# YOUR INSTRUCTIONS
After locating the line containing "You are a computer-use" in the entries below, please write out that line and the rest through the end exactly. Omit pictures.
****************
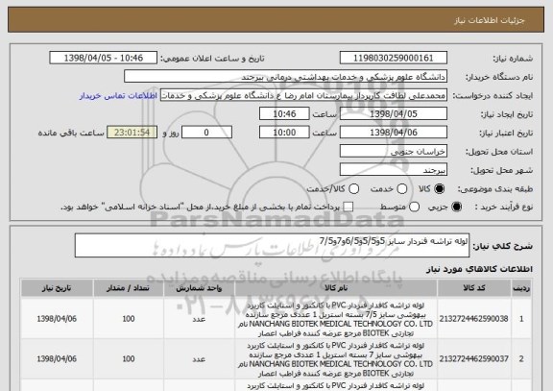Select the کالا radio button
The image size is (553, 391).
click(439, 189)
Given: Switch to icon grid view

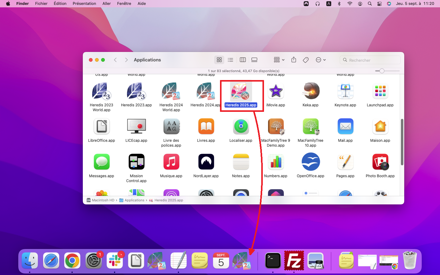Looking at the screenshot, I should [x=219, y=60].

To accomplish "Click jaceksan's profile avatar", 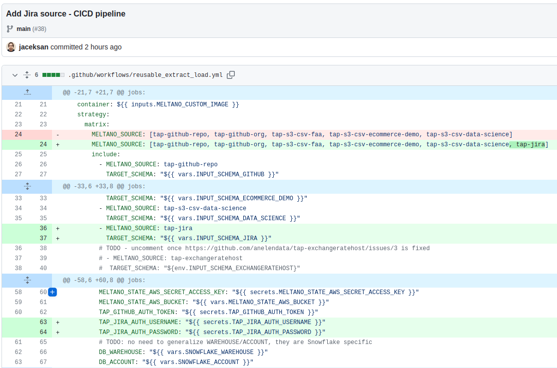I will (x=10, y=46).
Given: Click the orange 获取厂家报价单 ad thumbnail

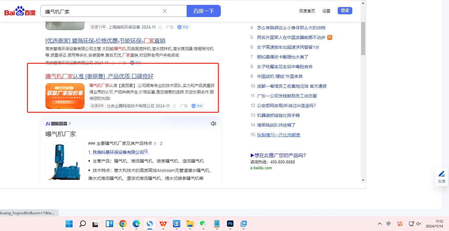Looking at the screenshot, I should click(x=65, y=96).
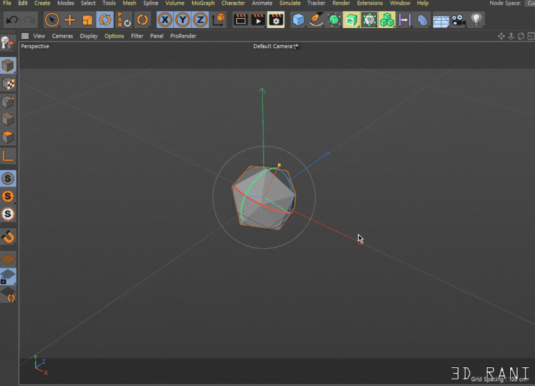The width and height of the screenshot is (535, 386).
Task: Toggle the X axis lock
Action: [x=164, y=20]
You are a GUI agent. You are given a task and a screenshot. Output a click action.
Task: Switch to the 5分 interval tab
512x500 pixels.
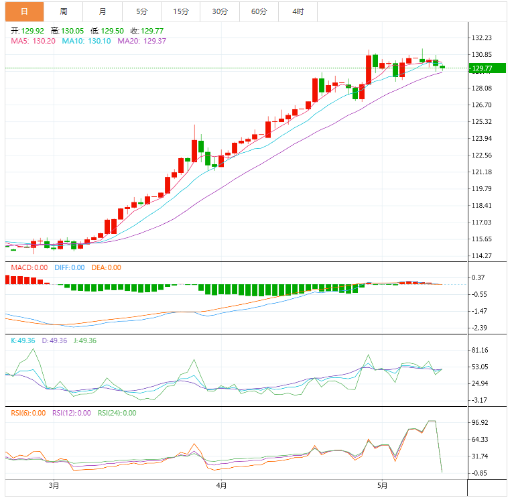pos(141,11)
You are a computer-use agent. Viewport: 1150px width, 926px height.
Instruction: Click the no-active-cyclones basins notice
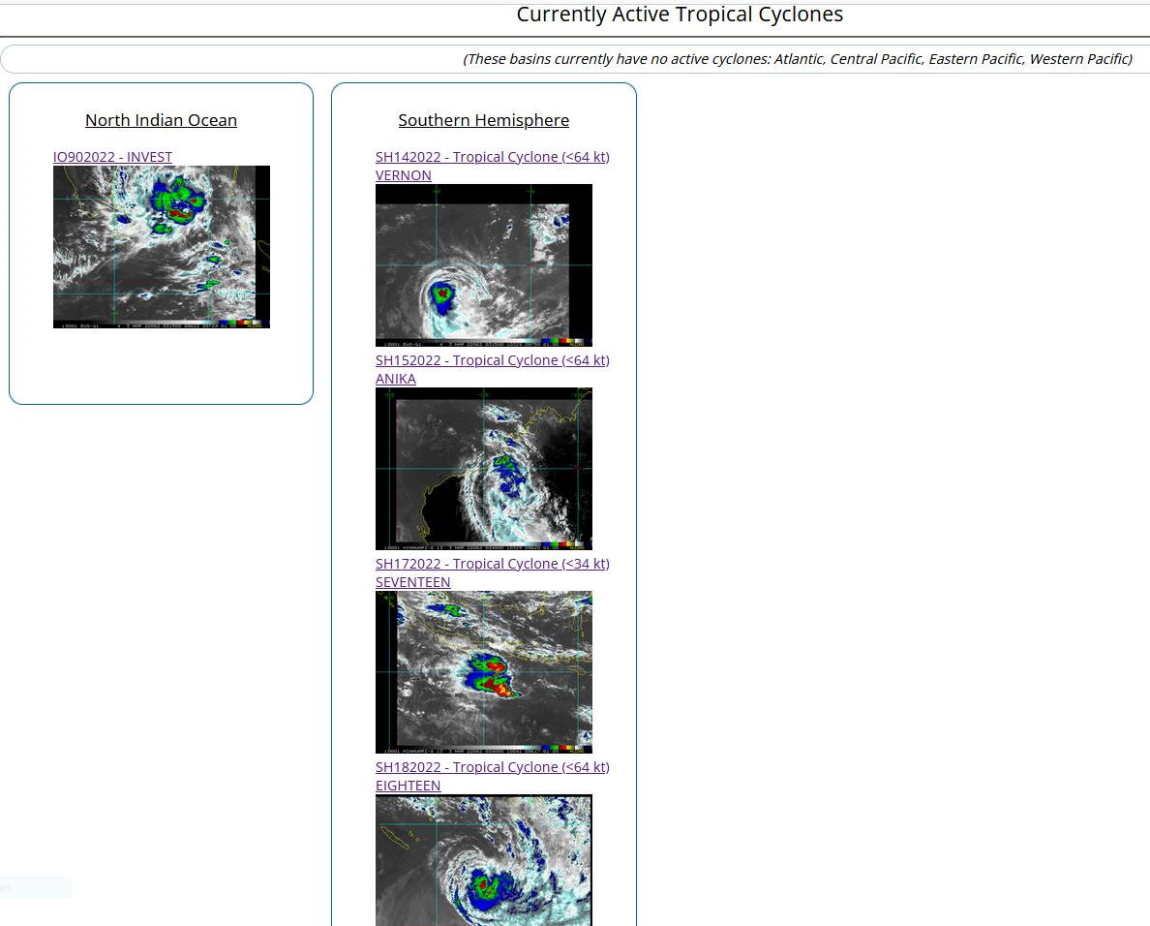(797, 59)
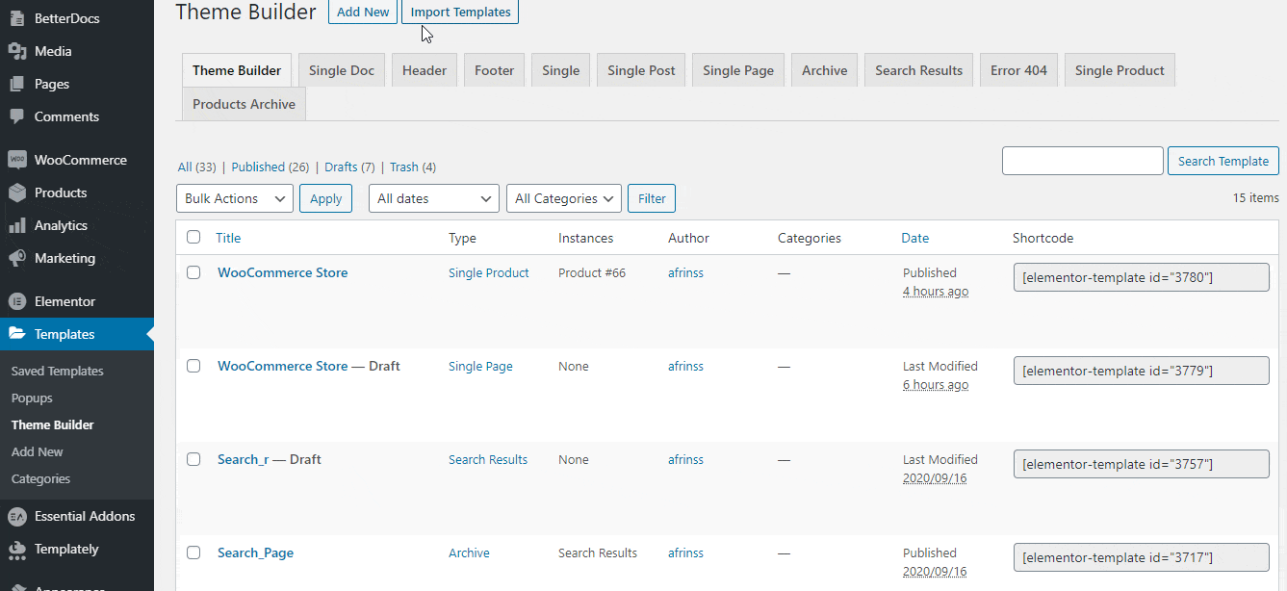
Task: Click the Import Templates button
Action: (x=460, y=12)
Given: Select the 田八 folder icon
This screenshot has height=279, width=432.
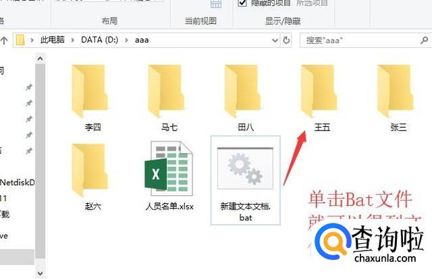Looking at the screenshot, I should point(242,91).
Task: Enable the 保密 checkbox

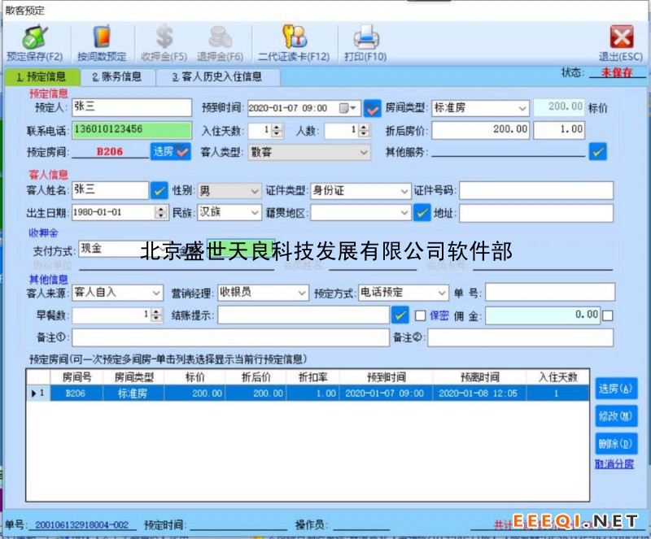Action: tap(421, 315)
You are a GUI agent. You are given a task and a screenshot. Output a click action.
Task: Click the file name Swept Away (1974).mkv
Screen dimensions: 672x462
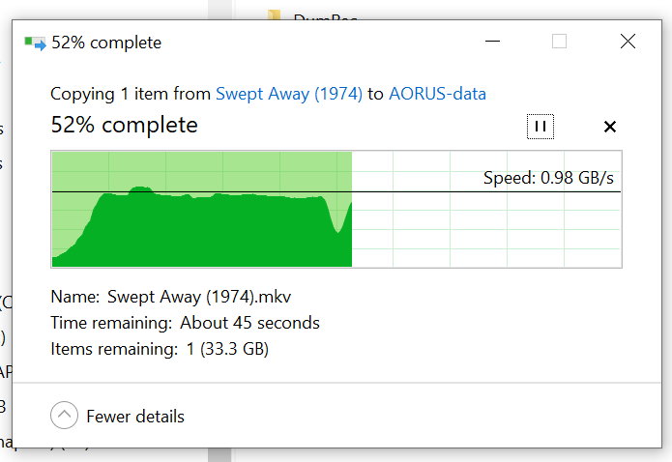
****************
# TASK RESULT
You are a computer-use agent. Viewport: 1150px width, 926px height.
Instruction: Click the no-active-cyclones basins notice
(797, 59)
Task: Click the Import Templates button
Action: (x=460, y=12)
Given: Select the 田八 folder icon
This screenshot has height=279, width=432.
Looking at the screenshot, I should point(242,91).
Task: Enable the 保密 checkbox

Action: tap(421, 315)
You are a GUI agent. You are given a task and a screenshot. Output a click action.
Task: Click the file name Swept Away (1974).mkv
Screen dimensions: 672x462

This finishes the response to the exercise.